Here's whats coming: Devices will be locked down by remote attestation and hardware secure models by the vendors like google, apple and microsoft. Only registered devs will be allowed to make software for those devices. They simply won't run unless the software is backed by a google/Apple/MS signed certificate. They'll make chat software that doesn't run chat control illegal. If you make it, you'll lose your signing certificate and no one will be able to run it. Sure there will be nerds running modified devices with no check but it's about compliance for > 99% of the people. No one you care for will use that software because they won't be able to run any banking software, other chat software, social media apps etc. on their phone if they jailbreak it.

  • ... which then enables Apple/MS/Google to either forbid real encryption, or allow for silently replacing the app on your phone with one that breaks your encryption.

It’s not. This is a political problem, not a technical one.

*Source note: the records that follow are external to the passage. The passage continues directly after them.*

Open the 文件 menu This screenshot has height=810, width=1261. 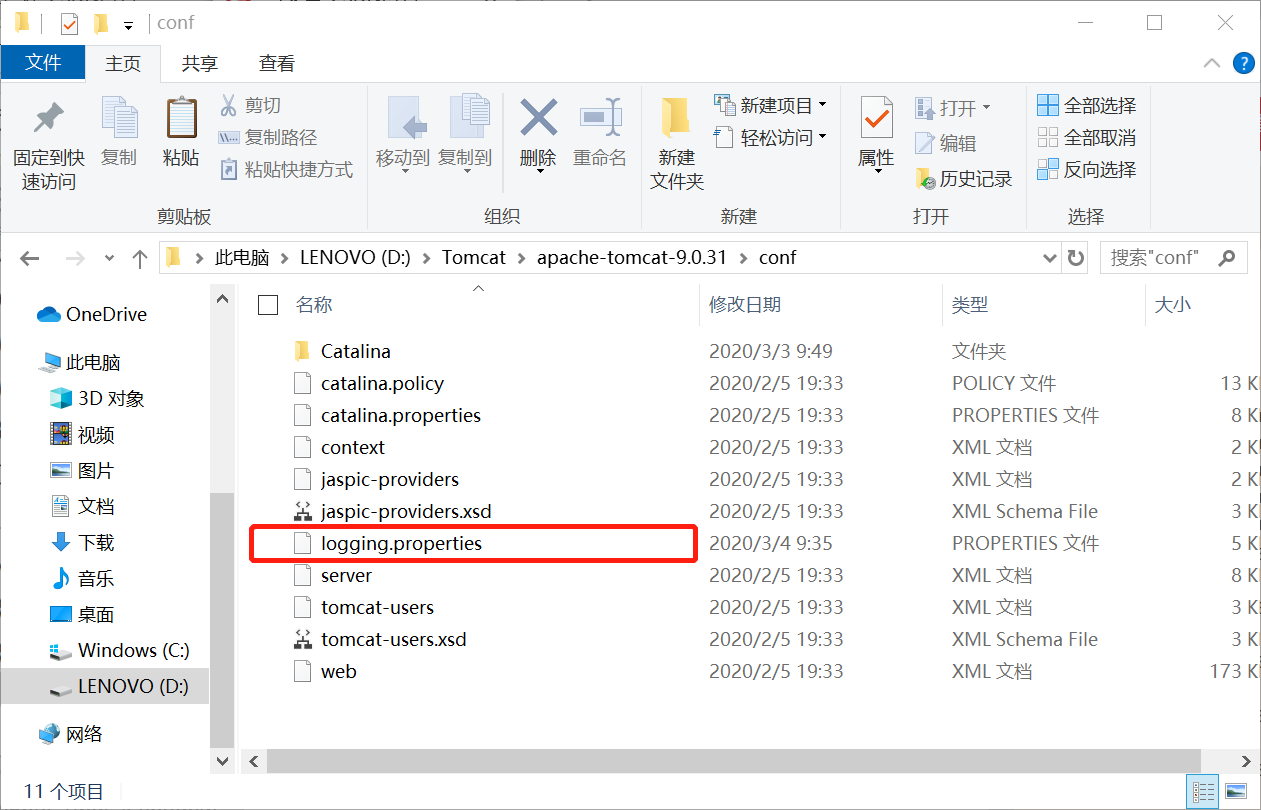(43, 62)
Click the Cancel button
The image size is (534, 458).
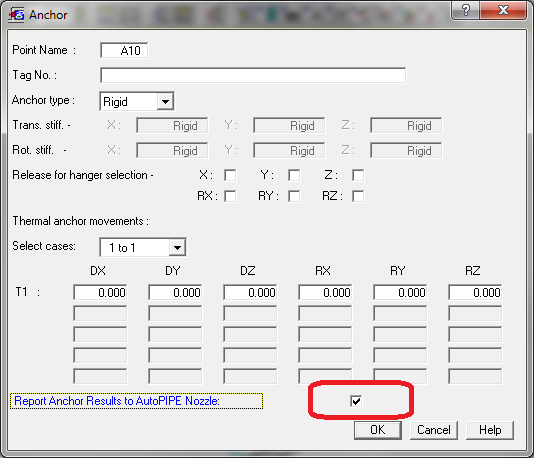(434, 430)
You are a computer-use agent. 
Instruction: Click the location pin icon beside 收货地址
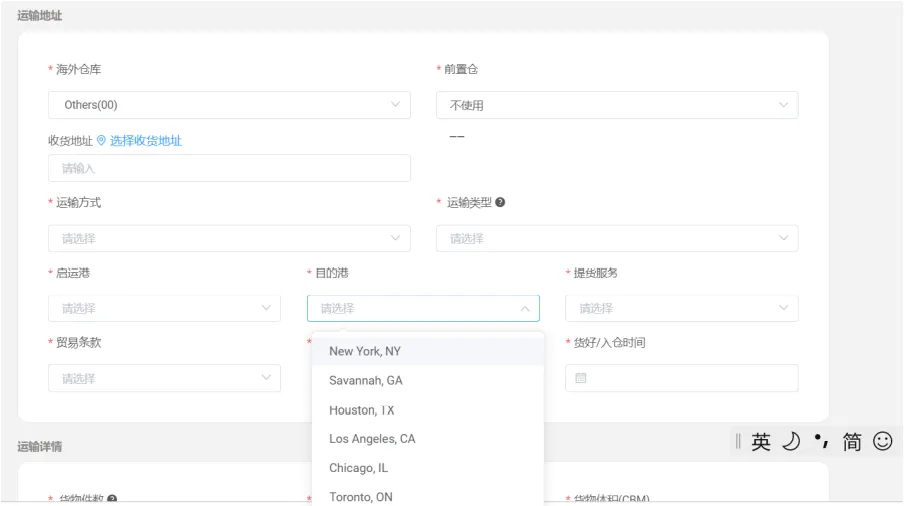click(101, 141)
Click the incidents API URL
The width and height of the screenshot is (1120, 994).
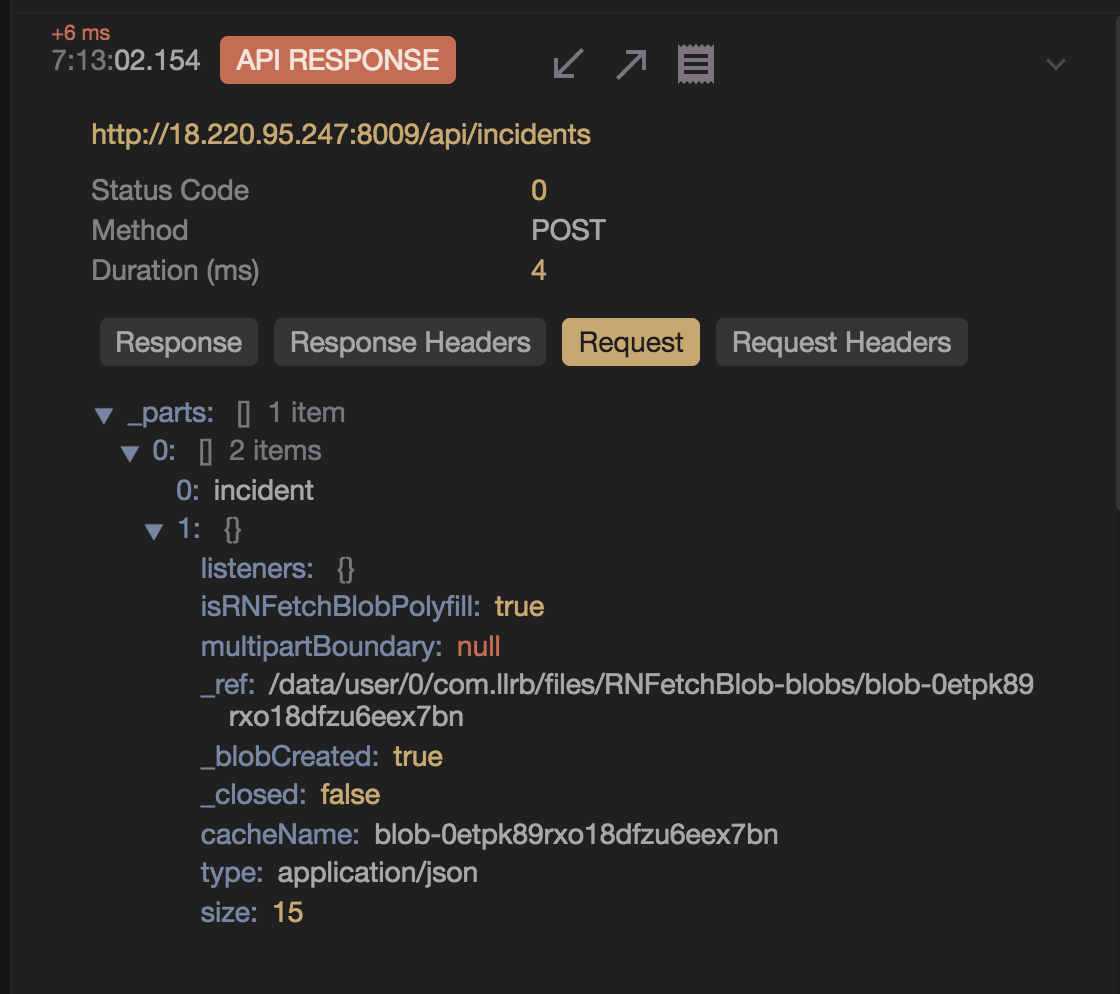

  • I beg to differ. As long as we have gentlemen like Pavel Durov getting arrested at French airports, it's definitively at technical question. A decentralized and distributed chat protocol with distributed devs and owners would make it impossible to arrest any one individual, and it would make it exceedingly hard to censor such a platform. But you are perhaps a fed? xD

    • Investigate steganography. Otherwise they will just make using particular applications servicws illegal and selectively enforce it. That's why this problem is not technical

      If you need a specialized vacuum to collect shit from the floor, how about... not shitting on the floor in the first place.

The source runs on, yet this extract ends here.